I'm working on a number of books right now. Lately, I've been channeling all my energy into that. I continue to do so.
But today, Ev Bogue inspired me to write this post, which has been sitting in my drafts folder forever and a day. It was written initially in response to a post on Ev's blog. Like Ev Bogue, and many other writers, I too use Scrivener. I downloaded the 30 day trial and was hooked long before it expired. Recent updates just take it from strength to strength. I tried Ulysses, but couldn't get on with it. I run Scrivener with everything possible hidden, toolbars etc, using keystrokes for control. I love the full screen mode for composing.
Where the work starts.
I work on the go much of the time. My process goes something like this:
1. Ideas and inspiration. This gets noted with anything to hand, from pen or pencil and paper, to iPhone, iPad or Mac. In the most basic text format available at the time. Anything goes. It will sync to something more advanced later. The usual first line is my iPhone if out and about, the iPad if I'm chilling out, or the MacBook if I'm working on something. All synced via DropBox.
2. Ideas, incubated for a while, with additional notes putting flesh on the bones, become drafts. At this point, I paste or sync them into Scrivener.
3. Publishing comes either via Scrivener, or for more styled up PDFs, may port over to InDesign for the layout work. Otherwise, Scrivener for all the editing and bulk of the writing. Publishing too.
Tools.
For simple focused outlining, drafting and note making, I write in nvALT, synced with Notesy on my iPhone and iPad. For a plain text scratch pad, I use a file in nvALT that I can type in at the hit of just two keys. For an RTF scratch pad, I exclusively use an open file in TextEdit. I love TextEdit. Simple and powerful. For RTF editing, I used to use WriteRoom for beautiful fast full screen writing. I now take my work straight from nvALT to Scrivener. I also keep a collection of personal work in my WriteRoom folders, which sync, via DropBox, across all my working platforms, iPhone, iPad and MacBook.

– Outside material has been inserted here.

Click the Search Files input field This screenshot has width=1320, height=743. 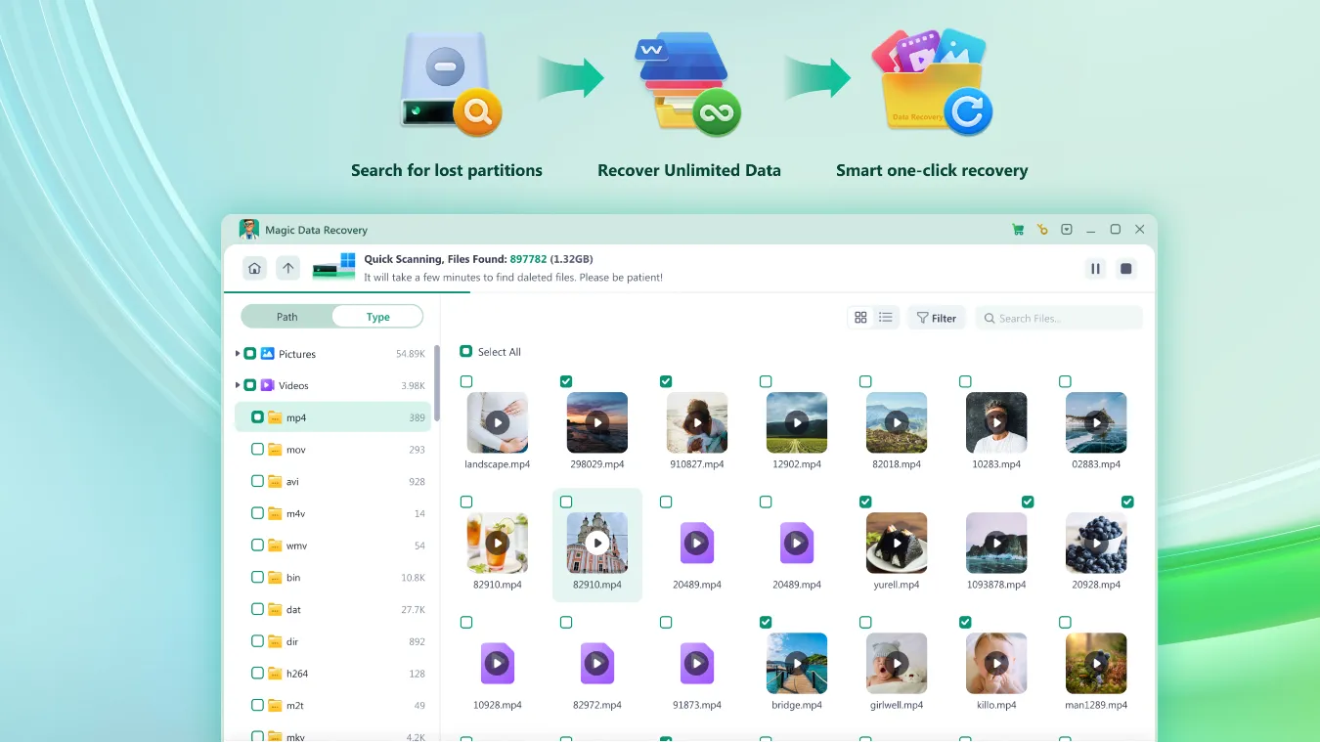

Scrivener. Scrivener's real power for me is:
1. The ability to organize the books I am writing by page and by chapter, along with supporting etc.
2. The ability to publish to Kindle format.
3. The power of DropBox and other sync options, enabling me to sync with my iPad and iPhone, and therefore to edit on the trot, which is great, as I'm not much of a desk jockey, nor a cafe table jockey.
I've tried OmmWriter and all the others. If it's been made for Mac, iPad or iPhone, then I will have tried it. But this simple system is the one that has gelled. I may toy around in OmmWriter for a fresh angle, or poetry writing, same with WriteRoom. I even tried writing in MarkDown, but I just prefer simple text, with a little formatting. I keep it plain text for notes and drafts, then take it to RTF in Scrivener. Scrivener syncs nicely with Index Card on my iPad.
Organizing files.
I keep a simple folder structure in my DropBox:
/words
/images
Under /words, I have separate folders for completed drafts:
/notes
/drafts
/published
Each folder has the following subfolders:
/books
/editorial
/essays
/letters
/poems
/stories
Other aspects.
I'm interested to see what software others are writing in, and how they are writing with those tools. Writing workflow fascinates me. Scrivener has the most complex set of preferences I have ever come across in a writing app. Books have been written about it. I would like to retain it's power, but lose many of the preferences, in favour of a simpler interface. Or at least, some preferences sharing, at prefs.org for example. This would be useful. I'm prepared to share my own, but setting up Scrivener prefs is a mammoth task.
For those interested, there's a great post on Scrivener over at Book Baby.
Screen grabs of my Scrivener setup:
Notebook workspace
Book project
Last word.
With all this talk of software, apps and other digital tools, I must not forget my humble Moleskine journal. I try to have one with me at all times. It's battery never fails. I have to be honest though. It's more often my iPhone that I have with me at all times.